Plausibility: To assess plausibility, metrics for both discrete and soft selection were employed. Specifically, the Intersection-Over-Union (IOU) F1-score and token F1-score for the discrete case were reported, along with the Area Under the Precision-Recall curve (AUPRC) score for soft token selection [45]. The IOU metric was utilized for credit assignment in cases of partial matches. This metric, defined at the token-level, measures the overlap between two spans divided by the size of their union [45]. A prediction was considered a match if the overlap with any ground truth rationale exceeded 0.5. These partial matches were used to compute the IOU F1-score. Token-level precision and recall were also calculated, and these were used to derive token-level F1 scores (token F1). Additionally, to assess the plausibility of soft token scoring, the AUPRC was reported by sweeping a threshold over the token scores;
2.
Faithfulness: To assess faithfulness, two metrics were reported: comprehensiveness and sufficiency [45].
-
Comprehensiveness: This metric evaluates the extent to which the model’s predictions are affected by the removal of predicted rationales. For each post $x_{i}$ , a contrast example ${\tilde{x}}_{i}$ was created by removing the predicted rationales $r_{i}$ from $x_{i}$ . Let $m {(x_{i})}_{j}$ be the original prediction probability provided by a model m for the predicted class j. Then, $m {(x_{i} ∣ r_{i})}_{j}$ represents the predicted probability of ${\tilde{x}}_{i}$ (i.e., $x_{i}$ without $r_{i}$ ) by the model m for class j. Comprehensiveness was computed as $m {(x_{i})}_{j} - m {(x_{i} ∣ r_{i})}_{j}$ . A higher value of comprehensiveness suggested that the rationales significantly influenced the prediction;
-
Sufficiency: This metric measures the adequacy of the extracted rationales for the model to make a prediction. Sufficiency was calculated as $m {(x_{i})}_{j} - m {(r_{i})}_{j}$ , where $m {(r_{i})}_{j}$ represents the predicted probability of the rationales $r_{i}$ by the model m for class j.

5. Results

In this section, the performance and explainability score of the BERT model for both the baseline and new method is shown. The tokens for the explainability calculation were chosen using the LIME method. Rationales were comprised of the top five tokens, consistent with the baseline methodology, reflecting the average length of annotation spans in the dataset.

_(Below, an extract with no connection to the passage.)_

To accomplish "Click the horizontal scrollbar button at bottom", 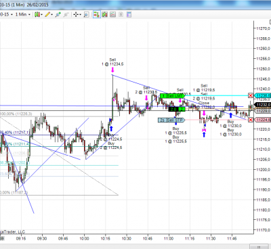I will 259,247.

Table 2 presents the outcomes derived from both the the baseline and proposed method. The proposed method was employed on the newly constructed proposed dataset, while the baseline approach was implemented on the HateXplain dataset [13] section of the proposed dataset. The performance metrics show an increase of 0.01 in the macro F1 score, 0.186 in the AUROC, and a slight increase in accuracy. In the explainability metrics, a significant increase was observed in two metrics (token F1 and AUPRC), from plausibility and on sufficiency from faithfulness. There is an increase of 0.04 in the token F1 and 0.17 in AUPRC. For sufficiency, it is understood that a lower value signifies better sufficiency, and a decrease of 0.08 was observed.

6. Discussion

The main results are reported in Table 2.

Performance: The results indicate a gradual enhancement in the performance metrics, with the macro F1 score exhibiting a marginal increment of 0.01 alongside improvements in other metrics when utilizing the proposed method in combination with sarcasm rationale. Figure 7 provides a detailed breakdown of the performance results via a confusion matrix.

Performance metrics from the confusion matrix are illustrated in Figure 7a,b for both the baseline and the proposed method using True Positives (TP), False Positives (FP), False Negatives (FN), and True Negatives (TN) for each class.

Baseline Performance Metrics Calculation

Precision:

\begin{matrix} For hatespeech : P = 0.796 \\ For offensive : P = 0.533 \\ For normal : P = 0.811 \end{matrix}

Recall:

\begin{matrix} For hatespeech : R = 0.796 \\ For offensive : R = 0.480 \\ For normal : R = 0.795 \end{matrix}

F1-Score:

\begin{matrix} For hatespeech : F 1 = 0.796 \\ For offensive : F 1 = 0.506 \\ For normal F 1 = 0.803 \end{matrix}

Proposed Method Performance Metrics Calculation

Precision:

\begin{matrix} For hatespeech : P = 0.815 \\ For offensive : P = 0.520 \\ For normal : P = 0.814 \end{matrix}

Recall:

\begin{matrix} For hatespeech : R = 0.778 \\ For offensive : R = 0.500 \\ For normal : R = 0.781 \end{matrix}

F1-Score:

\begin{matrix} For hatespeech : F 1 = 0.796 \\ For offensive : F 1 = 0.510 \\ For normal : F 1 = 0.797 \end{matrix}

The performance metrics from both the baseline and proposed method revealed a comparison in their effectiveness. The proposed method demonstrated improvements in precision for the hate speech and normal speech categories compared to the baseline. However, there was a slight decrease in precision for offensive language classification. The recall for all categories remained relatively similar between the baseline and proposed methods. Overall, the F1-scores for the hate speech and normal speech categories remained consistent, while there was a slight increase in the F1-score for offensive language classification with the proposed method.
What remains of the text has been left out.